## WORK REQUIRED
Going line by line through the material below, tally those that contain the word "Expand" and give the count by itself.

## INFORMATION GIVEN
>>
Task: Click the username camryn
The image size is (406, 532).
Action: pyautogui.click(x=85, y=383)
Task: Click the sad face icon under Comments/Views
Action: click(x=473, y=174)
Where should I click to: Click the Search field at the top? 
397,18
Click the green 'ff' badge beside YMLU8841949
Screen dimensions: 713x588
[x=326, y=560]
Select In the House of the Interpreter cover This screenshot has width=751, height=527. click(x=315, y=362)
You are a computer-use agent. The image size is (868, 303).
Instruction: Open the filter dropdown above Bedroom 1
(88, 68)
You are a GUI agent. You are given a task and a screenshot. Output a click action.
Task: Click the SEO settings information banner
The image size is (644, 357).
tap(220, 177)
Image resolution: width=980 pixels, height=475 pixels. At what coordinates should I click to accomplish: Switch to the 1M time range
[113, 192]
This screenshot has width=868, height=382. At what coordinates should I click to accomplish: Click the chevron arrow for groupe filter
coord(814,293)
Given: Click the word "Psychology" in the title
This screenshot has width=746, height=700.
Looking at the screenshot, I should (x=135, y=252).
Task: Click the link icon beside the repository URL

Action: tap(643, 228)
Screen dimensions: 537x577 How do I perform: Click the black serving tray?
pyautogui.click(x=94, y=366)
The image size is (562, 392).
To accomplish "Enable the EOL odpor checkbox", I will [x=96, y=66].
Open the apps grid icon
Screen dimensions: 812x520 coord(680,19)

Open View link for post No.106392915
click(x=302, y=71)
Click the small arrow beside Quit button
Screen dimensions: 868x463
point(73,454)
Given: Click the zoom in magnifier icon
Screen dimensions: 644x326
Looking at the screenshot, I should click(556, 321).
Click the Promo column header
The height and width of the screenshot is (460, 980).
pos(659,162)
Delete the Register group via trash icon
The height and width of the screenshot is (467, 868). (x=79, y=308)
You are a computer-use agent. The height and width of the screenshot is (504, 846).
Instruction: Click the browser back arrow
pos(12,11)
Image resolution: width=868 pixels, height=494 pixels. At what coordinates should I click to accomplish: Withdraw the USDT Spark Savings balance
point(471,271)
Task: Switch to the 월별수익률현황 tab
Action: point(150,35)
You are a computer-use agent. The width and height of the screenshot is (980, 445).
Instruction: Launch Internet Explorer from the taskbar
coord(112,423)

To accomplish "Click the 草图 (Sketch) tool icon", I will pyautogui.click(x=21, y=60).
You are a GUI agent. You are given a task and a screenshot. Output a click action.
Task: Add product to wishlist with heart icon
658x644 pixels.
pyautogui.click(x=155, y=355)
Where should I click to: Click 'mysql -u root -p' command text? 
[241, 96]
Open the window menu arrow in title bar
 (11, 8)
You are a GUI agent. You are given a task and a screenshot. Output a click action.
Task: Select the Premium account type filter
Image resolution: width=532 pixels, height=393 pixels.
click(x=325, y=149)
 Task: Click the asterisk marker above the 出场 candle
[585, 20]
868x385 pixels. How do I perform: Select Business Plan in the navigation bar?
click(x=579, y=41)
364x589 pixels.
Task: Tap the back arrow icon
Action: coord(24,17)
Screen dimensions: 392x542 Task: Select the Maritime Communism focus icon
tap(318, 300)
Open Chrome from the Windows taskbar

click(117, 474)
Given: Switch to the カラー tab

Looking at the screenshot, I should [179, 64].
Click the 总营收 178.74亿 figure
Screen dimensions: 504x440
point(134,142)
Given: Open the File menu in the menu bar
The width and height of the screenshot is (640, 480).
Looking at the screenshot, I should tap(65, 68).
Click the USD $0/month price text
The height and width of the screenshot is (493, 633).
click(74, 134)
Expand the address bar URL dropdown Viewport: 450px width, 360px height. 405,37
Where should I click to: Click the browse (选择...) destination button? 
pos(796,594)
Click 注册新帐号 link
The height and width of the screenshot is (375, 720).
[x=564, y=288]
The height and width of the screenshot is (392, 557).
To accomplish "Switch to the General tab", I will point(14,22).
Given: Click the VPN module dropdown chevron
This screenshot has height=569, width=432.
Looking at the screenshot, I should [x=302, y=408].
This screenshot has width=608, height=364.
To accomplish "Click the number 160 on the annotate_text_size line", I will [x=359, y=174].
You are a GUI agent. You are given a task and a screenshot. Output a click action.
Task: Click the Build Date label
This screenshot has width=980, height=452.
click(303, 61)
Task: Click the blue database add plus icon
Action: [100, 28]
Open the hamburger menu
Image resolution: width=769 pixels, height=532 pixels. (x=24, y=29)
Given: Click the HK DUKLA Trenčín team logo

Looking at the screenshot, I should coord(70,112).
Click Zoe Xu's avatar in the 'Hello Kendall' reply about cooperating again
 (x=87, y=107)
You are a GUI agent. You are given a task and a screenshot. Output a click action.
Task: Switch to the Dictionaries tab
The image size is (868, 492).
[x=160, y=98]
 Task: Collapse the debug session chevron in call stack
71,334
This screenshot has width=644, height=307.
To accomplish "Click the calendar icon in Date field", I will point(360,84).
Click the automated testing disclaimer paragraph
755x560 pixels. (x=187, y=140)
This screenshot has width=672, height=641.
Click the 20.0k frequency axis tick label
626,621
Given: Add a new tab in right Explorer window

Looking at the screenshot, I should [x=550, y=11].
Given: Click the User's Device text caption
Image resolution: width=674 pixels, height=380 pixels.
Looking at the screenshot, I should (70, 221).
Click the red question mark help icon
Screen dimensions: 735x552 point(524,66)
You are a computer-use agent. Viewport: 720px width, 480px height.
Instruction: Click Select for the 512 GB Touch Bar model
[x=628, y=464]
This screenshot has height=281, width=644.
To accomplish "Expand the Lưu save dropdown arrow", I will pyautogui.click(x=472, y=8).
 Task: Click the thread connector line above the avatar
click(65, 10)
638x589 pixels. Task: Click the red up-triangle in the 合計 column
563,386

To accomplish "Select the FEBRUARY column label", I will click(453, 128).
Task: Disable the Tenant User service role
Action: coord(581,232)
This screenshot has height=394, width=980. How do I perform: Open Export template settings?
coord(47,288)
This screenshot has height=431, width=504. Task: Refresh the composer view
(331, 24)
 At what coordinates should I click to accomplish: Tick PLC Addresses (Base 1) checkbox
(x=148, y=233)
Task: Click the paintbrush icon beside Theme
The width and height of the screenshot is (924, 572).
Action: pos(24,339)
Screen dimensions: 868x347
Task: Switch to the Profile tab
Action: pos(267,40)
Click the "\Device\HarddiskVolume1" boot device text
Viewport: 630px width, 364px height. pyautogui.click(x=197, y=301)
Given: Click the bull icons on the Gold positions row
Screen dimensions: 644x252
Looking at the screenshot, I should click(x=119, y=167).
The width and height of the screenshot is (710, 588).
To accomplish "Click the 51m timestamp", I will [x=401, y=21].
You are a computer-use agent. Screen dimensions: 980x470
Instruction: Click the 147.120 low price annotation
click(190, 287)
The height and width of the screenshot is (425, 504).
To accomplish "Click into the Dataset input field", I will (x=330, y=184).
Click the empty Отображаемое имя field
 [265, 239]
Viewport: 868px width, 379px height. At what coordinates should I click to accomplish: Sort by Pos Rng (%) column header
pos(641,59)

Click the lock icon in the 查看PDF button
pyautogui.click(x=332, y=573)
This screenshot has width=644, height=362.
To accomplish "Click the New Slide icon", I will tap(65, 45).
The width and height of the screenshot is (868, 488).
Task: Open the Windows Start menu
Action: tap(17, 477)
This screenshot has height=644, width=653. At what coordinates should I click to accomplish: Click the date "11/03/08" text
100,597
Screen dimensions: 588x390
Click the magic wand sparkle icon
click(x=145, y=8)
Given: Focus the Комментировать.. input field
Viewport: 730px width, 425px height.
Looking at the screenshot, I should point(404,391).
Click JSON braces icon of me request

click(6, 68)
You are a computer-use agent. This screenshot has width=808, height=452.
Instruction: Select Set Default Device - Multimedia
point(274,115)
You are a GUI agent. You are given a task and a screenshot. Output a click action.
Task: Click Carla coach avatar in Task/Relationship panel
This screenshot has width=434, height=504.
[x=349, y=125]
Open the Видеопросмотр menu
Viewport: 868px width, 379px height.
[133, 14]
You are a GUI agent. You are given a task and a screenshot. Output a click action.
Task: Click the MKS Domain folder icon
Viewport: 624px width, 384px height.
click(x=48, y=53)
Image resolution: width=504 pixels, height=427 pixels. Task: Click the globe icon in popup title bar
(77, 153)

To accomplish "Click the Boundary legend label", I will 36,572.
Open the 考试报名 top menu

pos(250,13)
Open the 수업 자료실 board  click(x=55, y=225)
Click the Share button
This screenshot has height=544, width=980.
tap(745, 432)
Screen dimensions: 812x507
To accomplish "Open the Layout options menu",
<<
## EXERCISE RESPONSE
2